Dice Ramón Pernas que él milita, además de en la nostalgia, en «todas las formas de la melancolía». Cosa que a mí, que soy proclive hasta a la saudade —y que tengo cierta tendencia, por tanto, a dejarme arrastrar por la añoranza de lo que tal vez no haya existido jamás—, no me extraña en absoluto. En primer lugar, porque lo conozco muy bien a él, a Moncho (somos amigos desde siempre, desde que el mundo era otro), y sé que está hecho de la misma madera que todos los grandes contadores de historias. Y, en segunda instancia, porque, como bien deja a las claras el conjunto de su obra, todas esas formas de la melancolía, al igual que la nostalgia —que no es exactamente lo mismo—, impregnan, en mayor o menor medida, la totalidad de su producción literaria.

La de Moncho Pernas es una literatura de una musicalidad casi mágica. Una escritura que la ha dado a la cultura española libros que no se parecen más que a sí mismos (Paso a dos, Brumario, Del viento y la memoria, En la luz inmóvil...). Lo cual no es poco decir, especialmente en este tiempo de hierro en el que casi todas las historias que nos cuentan se parecen bastante a otras historias que ya sabíamos porque las habíamos oído contar antes. Pernas, con una prosa exquisita, con una voz narrativa de singular elegancia que a veces parece cordobán y otras veces azabache y otras veces más alabastro, nos muestra el envés del mundo, que es donde mejor y más fielmente se refleja, o se dibuja, nuestro propio rostro.

Se lo comento a ustedes porque, mientras una semana más les escribo desde esta mesa de café que tan amiga es del papel de cuaderno y de la tinta de las estilográficas (y del arte de conversar y de las sombras que atraviesan el aire...), acabo de iniciar la lectura de la nueva novela de Pernas, Senza fine, que publica la editorial Algaida. Y ha vuelto a admirarme la capacidad de su autor para ir siempre hacia lo esencial, hacia lo verdaderamente sustantivo, mediante una escritura que en el fondo es, en el más alto de los sentidos del término, poesía.

Pernas es de Viveiro, donde nació; y, al mismo tiempo, es de Madrid, que es donde reside durante la mayor parte del año.

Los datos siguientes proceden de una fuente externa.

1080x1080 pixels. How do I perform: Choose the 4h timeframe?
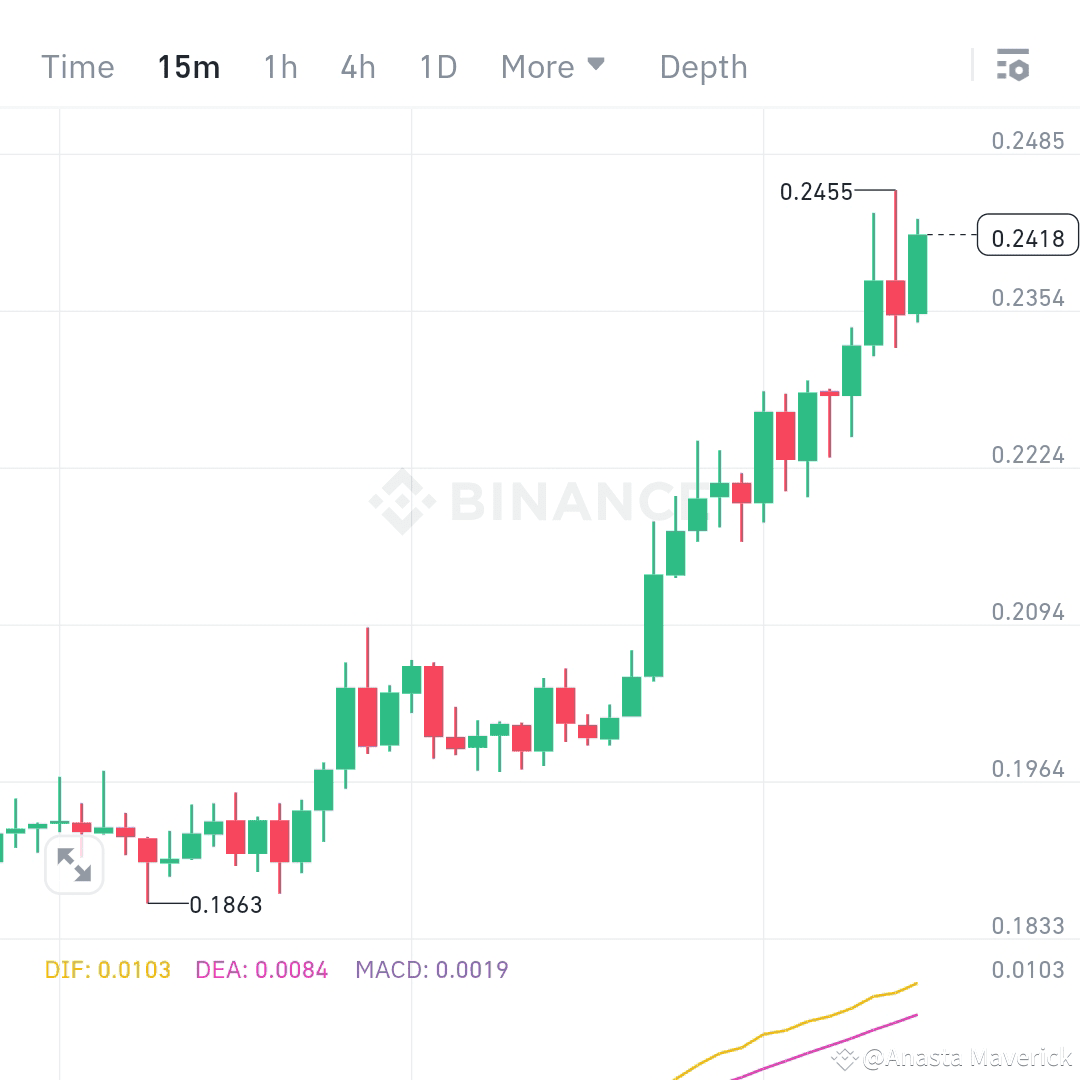(358, 67)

En Viveiro lo he visto feliz siempre, bajo la luz que envuelve las orillas del Landro, que es una luz que hace que la tierra y el cielo se abracen: una luz que solamente saben describir quienes, como Pernas, la han habitado.

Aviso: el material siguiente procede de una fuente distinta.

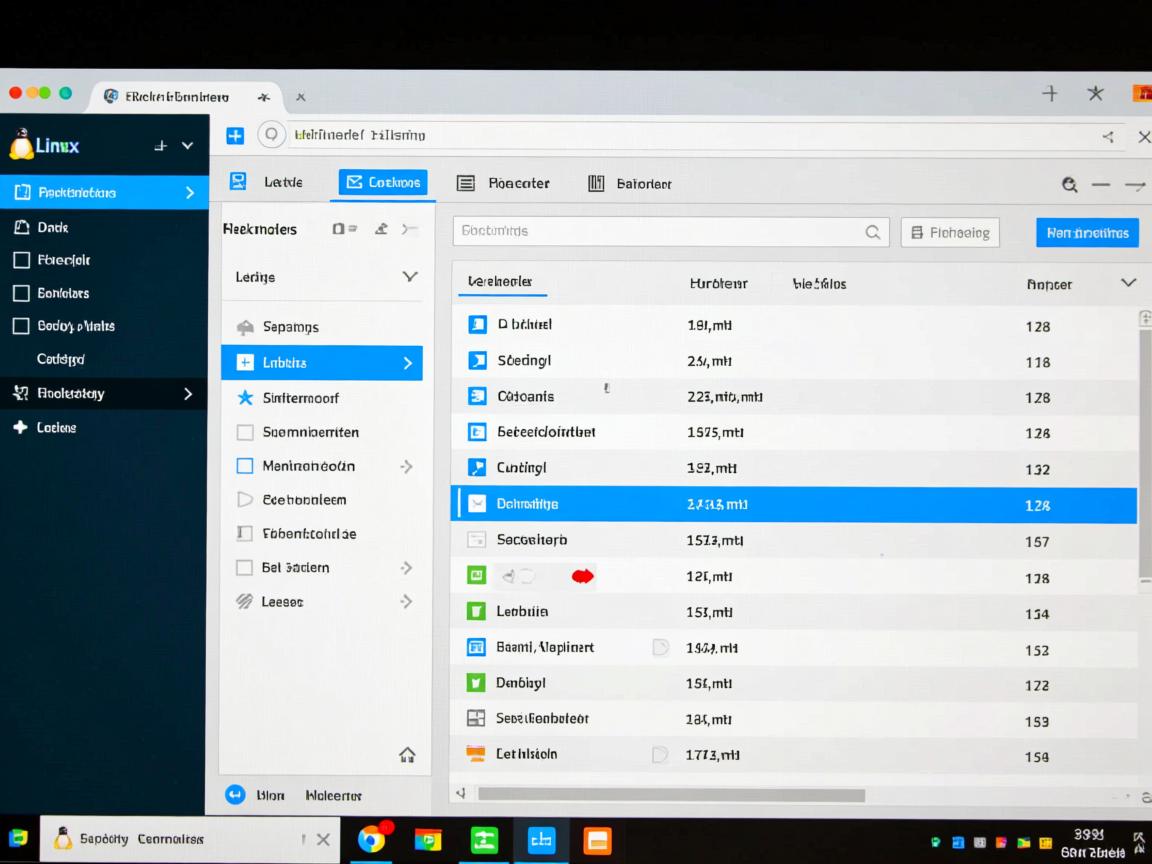
Task: Switch to the Floacoter tab
Action: (503, 183)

(Por cierto que allí, en Viveiro, siendo él niño, Moncho vio una vez a la Santa Compaña, que quizás cansada de andar por caminos de carro, por senderos que se envuelven en sí mismos y por corredoiras que se hunden en la tierra, decidió darse una vuelta por la villa que tan bien conocía su amigo el mariscal Pardo de Cela).

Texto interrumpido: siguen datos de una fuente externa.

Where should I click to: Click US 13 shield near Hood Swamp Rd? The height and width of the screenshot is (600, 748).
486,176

Pero es en Madrid, en ese Madrid que, como Umbral decía, es una literatura en sí mismo, donde Pernas tiene hoy, o eso me parece a mí, el centro de su mundo; de un universo literario que solo a él le pertenece y que desde allí se extiende a lugares que también son para él muy queridos, como las ciudades de París y Frankfurt, o como la Toscana de su venerada Italia.

En el café Varela de Madrid es maravilloso oír hablar a Ramón Pernas de Valle-Inclán. Y también, todo sea dicho de paso, contar cosas del Ferrol de su infancia: del tiempo en el que sus padres lo traían, desde Viveiro, en el tren de la costa, a ver una mágica ciudad de grandes pintores, de grandes músicos, de grandes matemáticos y de grandes barcos. Aquel Ferrol en el que al Moncho Pernas niño lo que más le gustaba, nada más llegar, era comer un helado.